- Description of the task
Transcribe the line that contains "Instruction: Open carolina's" and every line after it to the end of the records, exactly and nothing else. Skip the pictures.

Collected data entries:
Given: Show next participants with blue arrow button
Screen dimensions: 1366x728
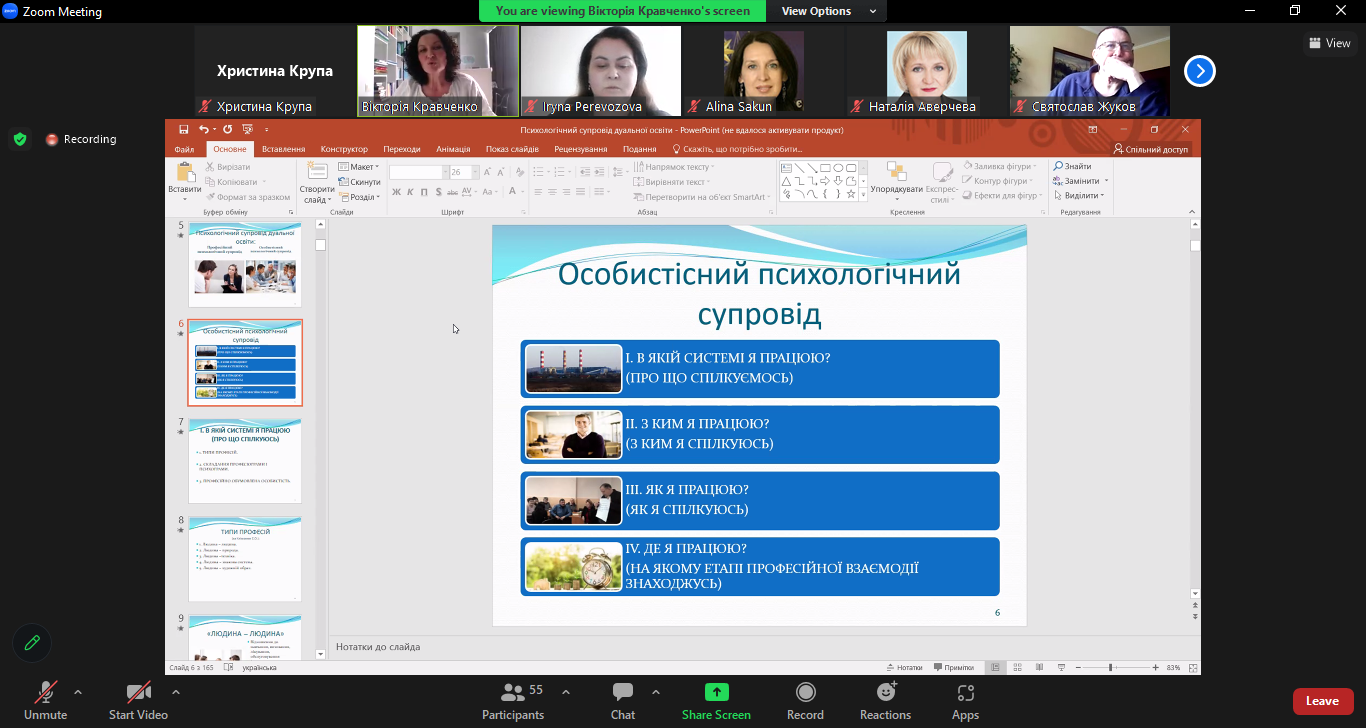Looking at the screenshot, I should (1200, 71).
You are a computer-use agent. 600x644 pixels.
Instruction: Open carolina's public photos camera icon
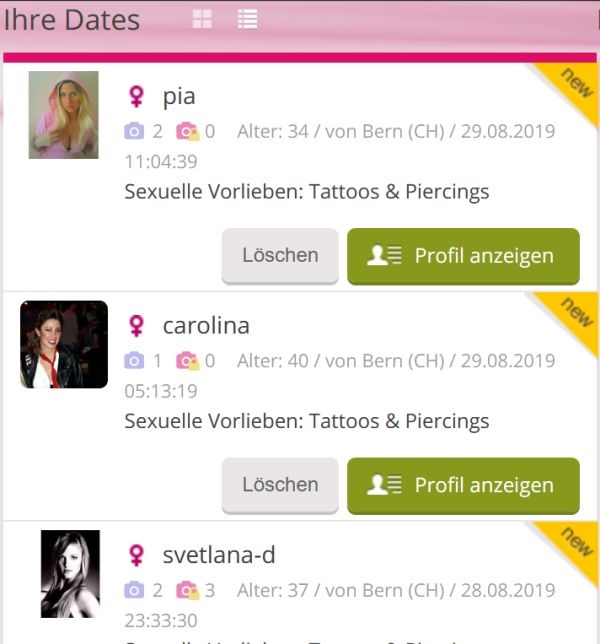point(134,361)
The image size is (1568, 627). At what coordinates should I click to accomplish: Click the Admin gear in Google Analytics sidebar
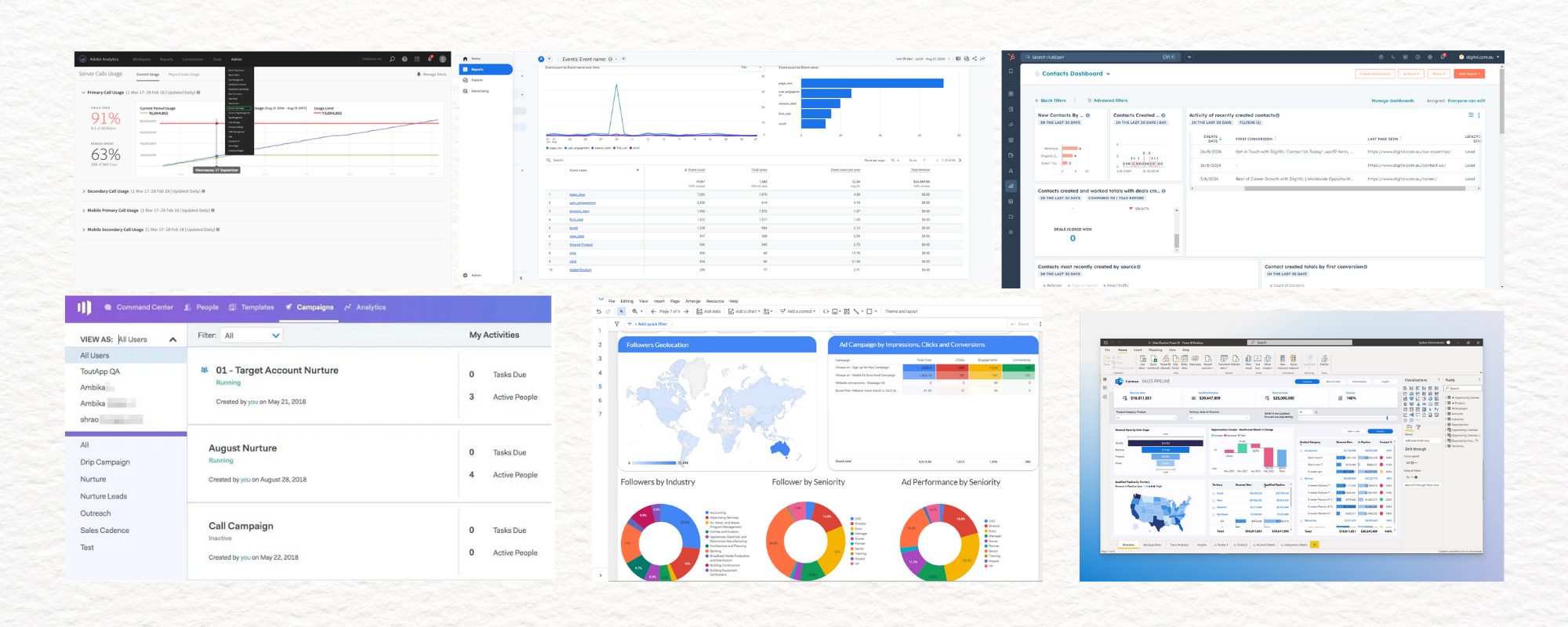pyautogui.click(x=466, y=275)
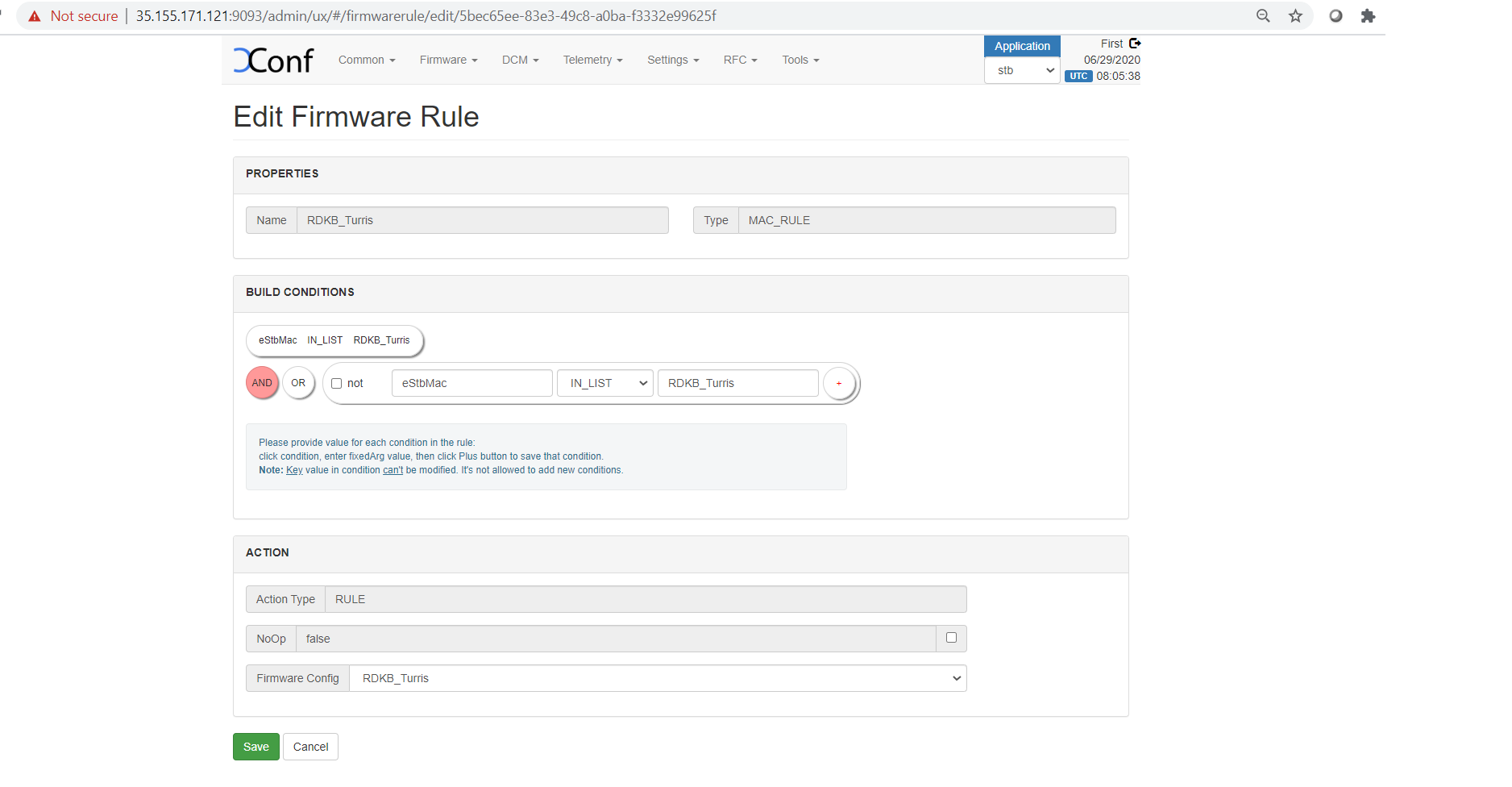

- Response to this exercise
Instruction: Open carolina's public photos camera icon
point(134,361)
The image size is (1568, 627). At what coordinates should I click to accomplish: Click the Admin gear in Google Analytics sidebar
pyautogui.click(x=466, y=275)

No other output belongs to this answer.